■ What you should do ■
Put the data lines into a JSON list of strings, one string per line, starting at the line that contains "Open the 7 ratings" and ending at the line that contains "Action: pyautogui.click(x=123, y=13)". Include both of those lines and leave out any blank lines.

■ Dataset records ■
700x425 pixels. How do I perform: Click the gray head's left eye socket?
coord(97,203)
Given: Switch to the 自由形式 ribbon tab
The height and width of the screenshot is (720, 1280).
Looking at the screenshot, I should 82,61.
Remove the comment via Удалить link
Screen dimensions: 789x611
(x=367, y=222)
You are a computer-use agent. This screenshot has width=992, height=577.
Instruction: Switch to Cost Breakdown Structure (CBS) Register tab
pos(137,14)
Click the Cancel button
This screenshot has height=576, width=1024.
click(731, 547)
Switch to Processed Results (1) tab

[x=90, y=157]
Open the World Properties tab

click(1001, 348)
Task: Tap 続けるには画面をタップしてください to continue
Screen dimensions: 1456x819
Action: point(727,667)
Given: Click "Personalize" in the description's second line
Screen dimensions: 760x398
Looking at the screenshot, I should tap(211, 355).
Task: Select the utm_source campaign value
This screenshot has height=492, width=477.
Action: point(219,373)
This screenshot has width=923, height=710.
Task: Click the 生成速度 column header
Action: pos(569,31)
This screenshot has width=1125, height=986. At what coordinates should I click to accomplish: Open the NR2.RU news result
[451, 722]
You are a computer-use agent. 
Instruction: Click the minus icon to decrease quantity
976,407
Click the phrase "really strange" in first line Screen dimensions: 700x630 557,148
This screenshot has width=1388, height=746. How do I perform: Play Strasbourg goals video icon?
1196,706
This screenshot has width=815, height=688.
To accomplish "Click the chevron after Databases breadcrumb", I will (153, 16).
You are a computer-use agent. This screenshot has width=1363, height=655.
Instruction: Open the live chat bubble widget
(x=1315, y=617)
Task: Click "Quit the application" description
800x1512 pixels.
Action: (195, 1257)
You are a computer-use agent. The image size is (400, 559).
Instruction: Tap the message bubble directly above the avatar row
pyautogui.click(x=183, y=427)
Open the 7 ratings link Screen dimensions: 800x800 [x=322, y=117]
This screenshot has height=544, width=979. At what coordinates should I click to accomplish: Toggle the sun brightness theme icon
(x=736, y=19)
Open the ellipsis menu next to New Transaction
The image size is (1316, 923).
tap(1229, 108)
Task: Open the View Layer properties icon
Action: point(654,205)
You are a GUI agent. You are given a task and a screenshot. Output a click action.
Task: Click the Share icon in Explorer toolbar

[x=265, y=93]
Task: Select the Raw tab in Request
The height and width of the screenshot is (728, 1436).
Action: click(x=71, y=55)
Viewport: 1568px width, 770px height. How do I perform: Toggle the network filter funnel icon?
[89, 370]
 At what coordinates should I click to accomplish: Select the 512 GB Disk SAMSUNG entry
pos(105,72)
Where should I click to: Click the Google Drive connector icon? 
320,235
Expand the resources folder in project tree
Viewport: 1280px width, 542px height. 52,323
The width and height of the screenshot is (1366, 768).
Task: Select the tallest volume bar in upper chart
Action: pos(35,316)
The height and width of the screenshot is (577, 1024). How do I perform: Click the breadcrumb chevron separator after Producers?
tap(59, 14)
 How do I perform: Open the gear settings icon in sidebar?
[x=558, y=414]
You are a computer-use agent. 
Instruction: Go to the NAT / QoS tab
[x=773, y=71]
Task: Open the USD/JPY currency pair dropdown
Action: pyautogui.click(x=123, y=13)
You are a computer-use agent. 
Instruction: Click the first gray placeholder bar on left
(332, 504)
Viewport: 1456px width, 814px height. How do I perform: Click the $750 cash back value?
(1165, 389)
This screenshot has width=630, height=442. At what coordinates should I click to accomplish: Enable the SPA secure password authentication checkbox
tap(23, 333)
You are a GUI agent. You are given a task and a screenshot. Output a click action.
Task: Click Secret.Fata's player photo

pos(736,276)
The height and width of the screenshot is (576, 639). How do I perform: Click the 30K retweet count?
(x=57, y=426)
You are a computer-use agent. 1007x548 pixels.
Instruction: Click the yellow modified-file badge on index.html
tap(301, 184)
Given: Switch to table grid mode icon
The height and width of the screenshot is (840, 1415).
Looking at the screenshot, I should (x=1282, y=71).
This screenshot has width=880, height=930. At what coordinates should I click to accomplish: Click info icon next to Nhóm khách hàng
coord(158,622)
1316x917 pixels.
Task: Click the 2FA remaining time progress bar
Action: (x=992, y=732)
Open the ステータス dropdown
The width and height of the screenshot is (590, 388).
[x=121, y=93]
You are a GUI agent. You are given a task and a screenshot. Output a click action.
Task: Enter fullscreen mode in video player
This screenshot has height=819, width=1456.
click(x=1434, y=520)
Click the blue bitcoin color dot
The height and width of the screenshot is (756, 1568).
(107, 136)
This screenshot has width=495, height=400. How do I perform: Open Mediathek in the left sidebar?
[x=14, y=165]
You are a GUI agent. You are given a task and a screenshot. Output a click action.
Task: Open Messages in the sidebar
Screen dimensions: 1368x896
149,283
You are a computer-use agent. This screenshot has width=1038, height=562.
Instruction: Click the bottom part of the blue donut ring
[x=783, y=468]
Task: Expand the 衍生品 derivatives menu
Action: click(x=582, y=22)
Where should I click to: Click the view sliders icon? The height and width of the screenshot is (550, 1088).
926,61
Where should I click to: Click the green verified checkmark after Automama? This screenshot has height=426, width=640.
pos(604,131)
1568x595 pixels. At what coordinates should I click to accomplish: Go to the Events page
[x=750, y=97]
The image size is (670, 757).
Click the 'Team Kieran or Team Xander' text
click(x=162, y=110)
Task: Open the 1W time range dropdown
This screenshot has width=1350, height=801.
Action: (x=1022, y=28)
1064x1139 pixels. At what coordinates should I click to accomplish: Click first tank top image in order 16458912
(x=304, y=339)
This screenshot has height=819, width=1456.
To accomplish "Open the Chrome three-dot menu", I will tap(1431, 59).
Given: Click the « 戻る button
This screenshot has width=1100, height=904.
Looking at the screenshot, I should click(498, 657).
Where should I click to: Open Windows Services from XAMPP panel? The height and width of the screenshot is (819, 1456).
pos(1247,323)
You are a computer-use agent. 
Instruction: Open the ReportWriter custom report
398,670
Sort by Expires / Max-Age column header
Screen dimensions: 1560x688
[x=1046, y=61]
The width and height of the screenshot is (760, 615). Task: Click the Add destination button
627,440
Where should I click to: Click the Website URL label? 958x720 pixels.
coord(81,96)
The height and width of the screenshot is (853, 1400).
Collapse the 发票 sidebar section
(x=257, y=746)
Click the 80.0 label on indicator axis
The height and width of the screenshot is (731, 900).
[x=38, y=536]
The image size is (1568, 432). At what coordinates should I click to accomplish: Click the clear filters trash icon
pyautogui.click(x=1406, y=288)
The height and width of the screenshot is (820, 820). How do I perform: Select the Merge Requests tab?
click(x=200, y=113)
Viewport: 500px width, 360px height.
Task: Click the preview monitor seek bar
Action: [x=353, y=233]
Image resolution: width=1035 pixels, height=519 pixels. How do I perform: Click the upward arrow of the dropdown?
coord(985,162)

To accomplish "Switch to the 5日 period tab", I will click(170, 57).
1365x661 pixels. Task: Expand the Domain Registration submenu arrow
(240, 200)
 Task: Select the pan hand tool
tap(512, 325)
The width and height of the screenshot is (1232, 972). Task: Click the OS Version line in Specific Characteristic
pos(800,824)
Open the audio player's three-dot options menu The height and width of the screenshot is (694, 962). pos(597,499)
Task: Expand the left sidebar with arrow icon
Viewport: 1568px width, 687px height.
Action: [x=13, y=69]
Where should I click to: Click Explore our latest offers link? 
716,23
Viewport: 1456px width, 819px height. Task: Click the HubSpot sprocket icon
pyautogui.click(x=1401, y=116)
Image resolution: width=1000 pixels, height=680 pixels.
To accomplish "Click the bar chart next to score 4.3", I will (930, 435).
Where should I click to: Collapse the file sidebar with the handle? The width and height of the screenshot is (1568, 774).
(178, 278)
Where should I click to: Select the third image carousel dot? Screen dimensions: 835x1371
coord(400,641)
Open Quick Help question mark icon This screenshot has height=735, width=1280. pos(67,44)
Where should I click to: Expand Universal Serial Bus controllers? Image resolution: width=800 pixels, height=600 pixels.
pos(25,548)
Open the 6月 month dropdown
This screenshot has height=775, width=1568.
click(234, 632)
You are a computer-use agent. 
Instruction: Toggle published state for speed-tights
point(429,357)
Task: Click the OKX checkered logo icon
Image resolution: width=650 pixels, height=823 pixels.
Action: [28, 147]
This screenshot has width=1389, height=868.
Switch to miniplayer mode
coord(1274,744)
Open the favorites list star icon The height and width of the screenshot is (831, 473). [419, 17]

■ Solution to this exercise ■
[
  "Open the 7 ratings link Screen dimensions: 800x800 [x=322, y=117]",
  "This screenshot has height=544, width=979. At what coordinates should I click to accomplish: Toggle the sun brightness theme icon",
  "(x=736, y=19)",
  "Open the ellipsis menu next to New Transaction",
  "The image size is (1316, 923).",
  "tap(1229, 108)",
  "Task: Open the View Layer properties icon",
  "Action: point(654,205)",
  "You are a GUI agent. You are given a task and a screenshot. Output a click action.",
  "Task: Click the Share icon in Explorer toolbar",
  "[x=265, y=93]",
  "Task: Select the Raw tab in Request",
  "The height and width of the screenshot is (728, 1436).",
  "Action: click(x=71, y=55)",
  "Viewport: 1568px width, 770px height. How do I perform: Toggle the network filter funnel icon?",
  "[89, 370]",
  " At what coordinates should I click to accomplish: Select the 512 GB Disk SAMSUNG entry",
  "pos(105,72)",
  "Where should I click to: Click the Google Drive connector icon? ",
  "320,235",
  "Expand the resources folder in project tree",
  "Viewport: 1280px width, 542px height. 52,323",
  "The width and height of the screenshot is (1366, 768).",
  "Task: Select the tallest volume bar in upper chart",
  "Action: pos(35,316)",
  "The height and width of the screenshot is (577, 1024). How do I perform: Click the breadcrumb chevron separator after Producers?",
  "tap(59, 14)",
  " How do I perform: Open the gear settings icon in sidebar?",
  "[x=558, y=414]",
  "You are a computer-use agent. ",
  "Instruction: Go to the NAT / QoS tab",
  "[x=773, y=71]",
  "Task: Open the USD/JPY currency pair dropdown",
  "Action: pyautogui.click(x=123, y=13)"
]